Empezamos a discutir a gritos. Por si había poco jaleo, nuestras mascotas se pusieron a maullar, croar, gritar y graznar. Cada uno lo suyo, claro.
—Vale —gruñí, enfurruñada—. Pues nos sentaremos en el suelo a ver pasar a la gente.
—¿Por qué dices eso?
—Porque nada os parece bien…
—¡Tampoco a ti te parece bien nada!
Ya íbamos a lanzarnos un maleficio cuando dos críos pequeños nos adelantaron. Llevaban bañadores, toallas y bolsas de deporte.
—¡La piscina municipal! —sonreímos todos a un tiempo.
Regresamos al galope a casa a por la ropa de baño. Y luego, dando gritos de guerra, cruzamos la valla y corrimos al borde de la piscina. Así hasta que nos detuvo la barriga del socorrista. Fue como chocar contra un globo aerostático. Un globo lleno de pelos.
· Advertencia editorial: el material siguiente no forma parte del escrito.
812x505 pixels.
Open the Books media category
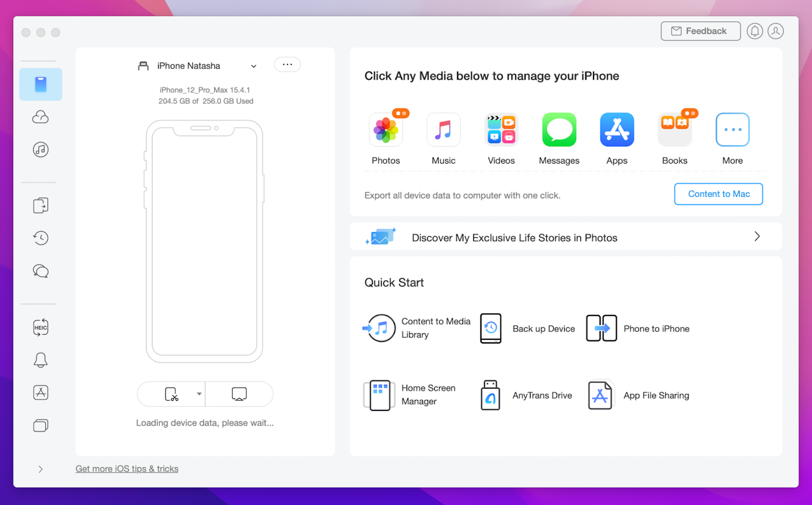674,130
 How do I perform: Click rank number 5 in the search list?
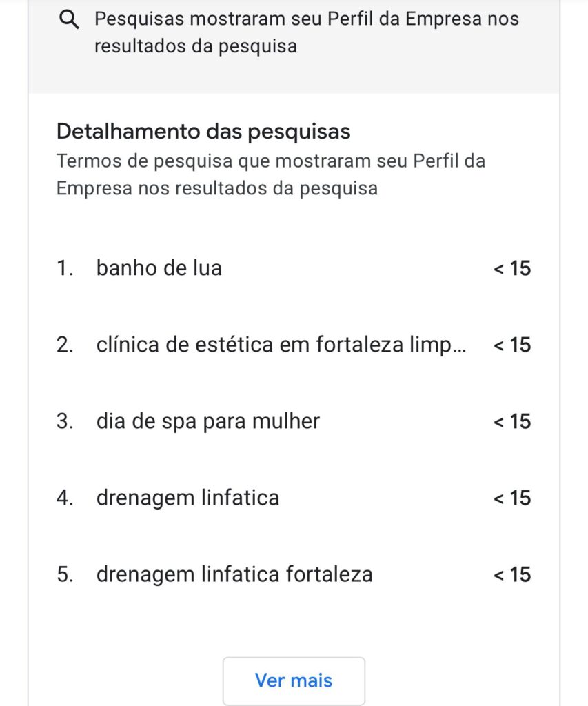click(x=65, y=574)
—¿Qué hacéis aquí? —jadeó el gigantón al recobrar el aliento.
—Venimos a pescar gambas —bromeó Ángela—. ¿Usted qué cree?
—Muy chistosa —gruñó él—. Quiero decir que si estáis apuntados a alguna clase.
Negamos con la cabeza. Todos sabíamos nadar solitos.
—Entonces no podéis bañaros. A partir de las seis, la piscina solo abre para alumnos de natación. ¡Hala, a refrescaros a otra parte!
Las reglas del club prohíben usar la magia para hacer el mal. De otro modo, lo habríamos convertido en un salmonete con silbato.